Como em outras sociedades, a hierarquia da Igreja Católica no Brasil se reposicionou na esfera pública a partir de uma série de novas formas de atuação na sociedade civil e na política partidária. Na primeira metade do século, pode-se citar a criação da Liga Eleitoral Católica (1932), dos Movimentos de Ação Católica (1935), do Partido Eleitoral Católico (1932), e do Partido Democrático Cristão (1945). Posteriormente, segmentos dessa instituição se engajaram na organização dos setores populares em várias partes do país e foram atores políticos importantes não só no combate à ditadura militar, mas também na criação do Partido dos Trabalhadores (PT) (MACHADO, 2006).

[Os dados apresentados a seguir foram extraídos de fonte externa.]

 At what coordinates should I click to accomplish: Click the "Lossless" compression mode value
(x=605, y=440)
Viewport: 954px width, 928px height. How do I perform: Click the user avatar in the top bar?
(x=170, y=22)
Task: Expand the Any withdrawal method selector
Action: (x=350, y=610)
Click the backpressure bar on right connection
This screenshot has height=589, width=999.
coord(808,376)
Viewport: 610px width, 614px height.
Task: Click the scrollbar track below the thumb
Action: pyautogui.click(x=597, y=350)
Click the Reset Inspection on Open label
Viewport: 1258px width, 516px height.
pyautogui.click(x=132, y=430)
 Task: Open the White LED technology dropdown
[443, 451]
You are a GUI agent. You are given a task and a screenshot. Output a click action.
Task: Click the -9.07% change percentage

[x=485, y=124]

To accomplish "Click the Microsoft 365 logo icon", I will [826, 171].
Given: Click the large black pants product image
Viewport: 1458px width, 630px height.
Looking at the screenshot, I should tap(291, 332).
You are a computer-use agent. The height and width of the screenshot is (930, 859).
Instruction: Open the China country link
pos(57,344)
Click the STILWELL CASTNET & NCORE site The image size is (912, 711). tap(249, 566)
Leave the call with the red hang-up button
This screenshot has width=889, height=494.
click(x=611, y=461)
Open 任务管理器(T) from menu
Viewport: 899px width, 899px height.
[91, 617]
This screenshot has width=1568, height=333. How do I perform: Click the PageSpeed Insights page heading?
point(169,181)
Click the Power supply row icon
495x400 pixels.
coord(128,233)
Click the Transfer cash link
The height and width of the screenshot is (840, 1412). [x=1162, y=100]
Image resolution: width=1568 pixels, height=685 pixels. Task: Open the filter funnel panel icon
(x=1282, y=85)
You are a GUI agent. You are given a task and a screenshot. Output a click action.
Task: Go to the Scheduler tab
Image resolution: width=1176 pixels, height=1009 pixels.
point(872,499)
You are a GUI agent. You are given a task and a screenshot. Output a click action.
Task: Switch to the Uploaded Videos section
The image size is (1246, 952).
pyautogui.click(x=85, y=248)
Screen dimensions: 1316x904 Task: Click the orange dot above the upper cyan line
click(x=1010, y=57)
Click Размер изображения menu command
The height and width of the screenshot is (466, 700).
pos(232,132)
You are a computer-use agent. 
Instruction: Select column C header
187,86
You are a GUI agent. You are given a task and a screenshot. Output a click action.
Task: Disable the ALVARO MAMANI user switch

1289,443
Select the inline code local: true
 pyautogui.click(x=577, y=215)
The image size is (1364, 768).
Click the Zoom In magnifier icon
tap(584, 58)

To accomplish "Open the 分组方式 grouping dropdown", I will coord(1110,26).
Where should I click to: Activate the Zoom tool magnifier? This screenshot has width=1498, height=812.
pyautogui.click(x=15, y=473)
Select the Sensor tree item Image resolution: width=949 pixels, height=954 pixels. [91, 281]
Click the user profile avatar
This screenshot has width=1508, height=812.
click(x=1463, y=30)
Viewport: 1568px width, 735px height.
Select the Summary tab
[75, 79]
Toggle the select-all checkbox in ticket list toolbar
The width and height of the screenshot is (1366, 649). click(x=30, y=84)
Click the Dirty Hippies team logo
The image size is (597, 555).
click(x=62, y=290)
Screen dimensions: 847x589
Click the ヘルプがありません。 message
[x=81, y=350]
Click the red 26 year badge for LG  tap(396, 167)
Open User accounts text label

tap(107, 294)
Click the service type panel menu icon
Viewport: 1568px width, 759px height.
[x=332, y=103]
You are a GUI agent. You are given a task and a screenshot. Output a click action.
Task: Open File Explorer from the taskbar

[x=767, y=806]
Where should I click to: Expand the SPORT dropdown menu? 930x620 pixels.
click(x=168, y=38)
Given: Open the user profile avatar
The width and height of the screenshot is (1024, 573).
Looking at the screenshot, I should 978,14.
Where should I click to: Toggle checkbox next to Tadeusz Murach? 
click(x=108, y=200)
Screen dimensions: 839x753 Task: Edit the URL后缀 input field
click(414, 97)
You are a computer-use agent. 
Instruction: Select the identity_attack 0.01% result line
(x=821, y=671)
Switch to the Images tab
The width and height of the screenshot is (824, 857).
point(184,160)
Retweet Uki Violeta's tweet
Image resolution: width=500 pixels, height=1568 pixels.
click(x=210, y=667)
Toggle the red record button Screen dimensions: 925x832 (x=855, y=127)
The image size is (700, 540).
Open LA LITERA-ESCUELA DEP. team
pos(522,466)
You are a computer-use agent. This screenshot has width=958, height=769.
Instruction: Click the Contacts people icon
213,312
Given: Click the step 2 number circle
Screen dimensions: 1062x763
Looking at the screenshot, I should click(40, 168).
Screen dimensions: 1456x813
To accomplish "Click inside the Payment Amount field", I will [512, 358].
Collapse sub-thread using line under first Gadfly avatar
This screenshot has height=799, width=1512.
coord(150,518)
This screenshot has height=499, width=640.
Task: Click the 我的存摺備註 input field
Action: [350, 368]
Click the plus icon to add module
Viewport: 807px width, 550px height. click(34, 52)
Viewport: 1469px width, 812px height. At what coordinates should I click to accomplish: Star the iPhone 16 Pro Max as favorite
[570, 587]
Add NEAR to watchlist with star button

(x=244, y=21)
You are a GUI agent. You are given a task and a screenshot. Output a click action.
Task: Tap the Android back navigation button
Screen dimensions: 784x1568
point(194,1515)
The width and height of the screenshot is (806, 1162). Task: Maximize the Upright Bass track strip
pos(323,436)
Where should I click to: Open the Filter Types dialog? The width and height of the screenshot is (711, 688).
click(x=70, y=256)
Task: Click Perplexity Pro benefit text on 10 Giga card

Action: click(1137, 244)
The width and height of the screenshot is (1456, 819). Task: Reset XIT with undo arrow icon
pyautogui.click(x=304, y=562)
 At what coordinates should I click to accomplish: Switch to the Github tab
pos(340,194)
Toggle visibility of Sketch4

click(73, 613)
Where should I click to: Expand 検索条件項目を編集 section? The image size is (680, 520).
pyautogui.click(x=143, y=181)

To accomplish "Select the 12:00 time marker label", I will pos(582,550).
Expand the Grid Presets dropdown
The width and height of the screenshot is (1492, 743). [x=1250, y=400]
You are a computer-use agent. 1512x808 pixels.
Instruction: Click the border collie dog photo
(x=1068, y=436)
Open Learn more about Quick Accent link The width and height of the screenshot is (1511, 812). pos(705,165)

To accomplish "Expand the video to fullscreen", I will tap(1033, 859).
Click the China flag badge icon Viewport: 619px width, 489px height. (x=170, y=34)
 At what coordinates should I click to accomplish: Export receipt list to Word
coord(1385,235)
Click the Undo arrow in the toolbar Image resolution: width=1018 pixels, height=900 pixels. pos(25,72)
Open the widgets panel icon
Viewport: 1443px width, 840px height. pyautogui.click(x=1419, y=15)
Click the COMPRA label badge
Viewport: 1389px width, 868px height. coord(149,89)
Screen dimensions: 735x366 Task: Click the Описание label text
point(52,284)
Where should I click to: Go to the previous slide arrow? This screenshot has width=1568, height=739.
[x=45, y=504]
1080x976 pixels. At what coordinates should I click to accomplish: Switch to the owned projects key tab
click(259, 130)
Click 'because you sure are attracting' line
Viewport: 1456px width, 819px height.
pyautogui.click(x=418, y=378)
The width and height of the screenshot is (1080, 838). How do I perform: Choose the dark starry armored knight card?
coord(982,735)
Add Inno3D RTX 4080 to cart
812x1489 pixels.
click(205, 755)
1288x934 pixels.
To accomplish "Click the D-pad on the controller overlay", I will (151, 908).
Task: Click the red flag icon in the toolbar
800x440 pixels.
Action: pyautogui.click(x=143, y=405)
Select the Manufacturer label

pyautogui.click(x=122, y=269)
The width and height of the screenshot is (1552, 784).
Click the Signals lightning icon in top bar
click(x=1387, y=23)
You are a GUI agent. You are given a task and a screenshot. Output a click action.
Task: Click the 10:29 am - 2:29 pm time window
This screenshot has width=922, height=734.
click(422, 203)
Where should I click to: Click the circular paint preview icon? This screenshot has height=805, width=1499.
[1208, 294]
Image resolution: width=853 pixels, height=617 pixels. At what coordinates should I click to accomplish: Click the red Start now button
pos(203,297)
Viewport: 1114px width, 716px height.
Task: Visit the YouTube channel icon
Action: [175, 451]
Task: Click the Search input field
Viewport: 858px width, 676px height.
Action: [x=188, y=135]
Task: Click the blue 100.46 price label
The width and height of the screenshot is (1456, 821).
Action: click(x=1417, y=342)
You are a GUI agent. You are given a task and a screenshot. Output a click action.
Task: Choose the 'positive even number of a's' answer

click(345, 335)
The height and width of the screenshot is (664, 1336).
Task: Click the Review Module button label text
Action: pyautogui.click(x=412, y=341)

Desta forma, as mudanças nos dispositivos de regulamentação do campo religioso, assim como da participação dos evangélicos na esfera política no século XX, demonstram que o princípio legal de separação entre Estado e Igreja não retirou a religião da arena pública brasileira. Contudo, a crescente participação dos evangélicos na política eleitoral nas últimas duas décadas representa uma ampliação da arena política e o surgimento dos novos atores na sociedade civil e política. Dito de outra forma, esse fenômeno não deve ser interpretado como uma desprivatização ou mesmo uma emergência do aspecto religioso na esfera pública, uma vez que os católicos já vinham atuando ativamente nesse espaço (CASANOVA, 2008).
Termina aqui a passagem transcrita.